Other than personal opinions pertaining to government and its criticism, it is also possible that certain sections of society may find even a film, standup comedy and various other methods of entertainment unpalatable which may be because they follow a certain religion or have contrasting ideologies. Illustratively, very recently, a stand up comedian, Munawar Faruqui was arrested for allegedly making a joke on Lord Ram and hurting Hindu sentiments which again created digital divide in the country. Some supported the comedian where others denigrated him. Similar was a fate of the ad Tanishq ad which was lampooned on the ground of Love Jihad. We can’t forget the movie Padmavat which sparked fierce protests based only on the rumor that it contained an intimate scene, which the Hindu and Rajput groups found unpleasant. Moreover, some time back, standup comedian, Agrima Joshua was abused and had to take her one year old video down from YouTube because certain people and the government thought that it insulted Chhatrapati Shivaji Maharaj. If this law was present at that time, people or the government could have charged the makers of the movie Padmavat or the standup comedian Agrima Joshua under the said law to punish them just because certain people found their content unpalatable (resulting in direct censorship by people or the government).

Once such a draconian law is implemented, apart from stifling the freedom of speech and expression it also has some social consequences. Such laws can create internal censorship among people forcing them to use socio-political filters while creating content. It is worth noting that what we call the creative and inventive expression are sometimes the crucial tools to question the stagnated ethos of a country. The role of arts (music, graffiti, dance etc.) in the social revolution is a open secret. However, when laws start controlling content beyond what is needed, the poplar ideas of morality become the base of legal morality which is deeply problematic for a democratic state. When people feel apprehended they do not bring up issues that may be disliked by others or do not produce new works on issues that may be ostracized by others, further demeaning the intellect of the citizen and clamping down on creativity, resulting in censoring the content (indirectly). Illustratively, issues which deal with tabooed subjects, which are against the political ideologies of the majority population etc., may not be taken up because a particular section of the society may be sensitive towards the subject.

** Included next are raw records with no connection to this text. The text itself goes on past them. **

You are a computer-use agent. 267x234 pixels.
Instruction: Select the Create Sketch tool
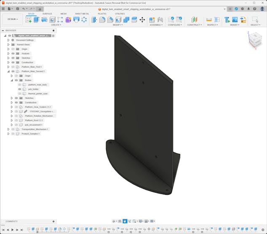[28, 19]
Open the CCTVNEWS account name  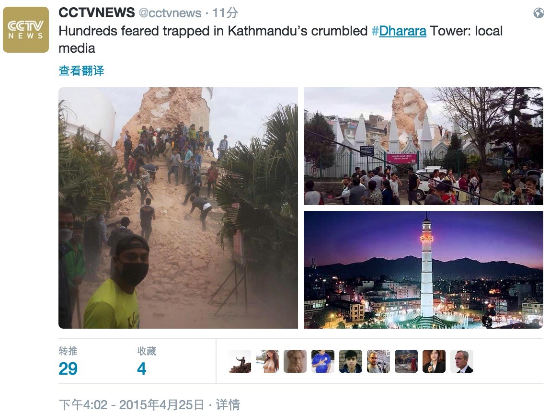96,12
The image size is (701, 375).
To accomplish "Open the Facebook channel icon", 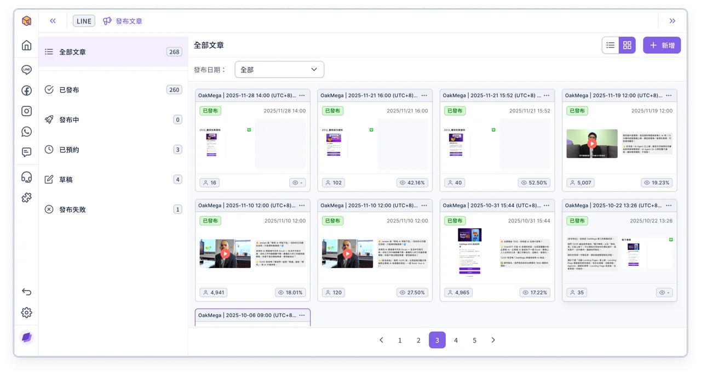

Thus, laws like Section 118A. should not be implemented as it not only restricts the right of the people but also censors the content created by people after devoting a lot of time and money. This is because the government can block any content it deems to fall within its broad terminology and conditions used in the language of these laws. Moreover, it also hampers the creativity of people. Pertinently, the U.S. Supreme Court in the case of Burstyn v. Wilson while striking down the section which was censoring content said that “to allow such vague, indefinable powers of censorship to be exercised is bound to have stultifying consequences on the creative process of literature and art”.

Conclusion 

The censorship created by these laws (either directly or indirectly) results in curtailing of public’s right to disseminate the work as this section is intended to punish any person who uses any mode of communication to disseminate any ideas, thoughts or information which any person may find offensive, further curtailing the people’s right to access to works. Interestingly, the right to disseminate work and its access is a part of the fundamental right of speech and expression and should be protected as held by the Supreme Court in Ministry of Information & Broadcasting, Govt. of India v. Cricket Assn. of Bengal (Para 37). Furthermore, Article 19 International Covenant on Civil and Political Rights also enunciates that everyone shall have the right to freedom of expression which shall include the tight to “seek, receive and impart information and ideas of all kinds”.

Thus, if laws like this are implemented, it will result in subterranean censorship of content.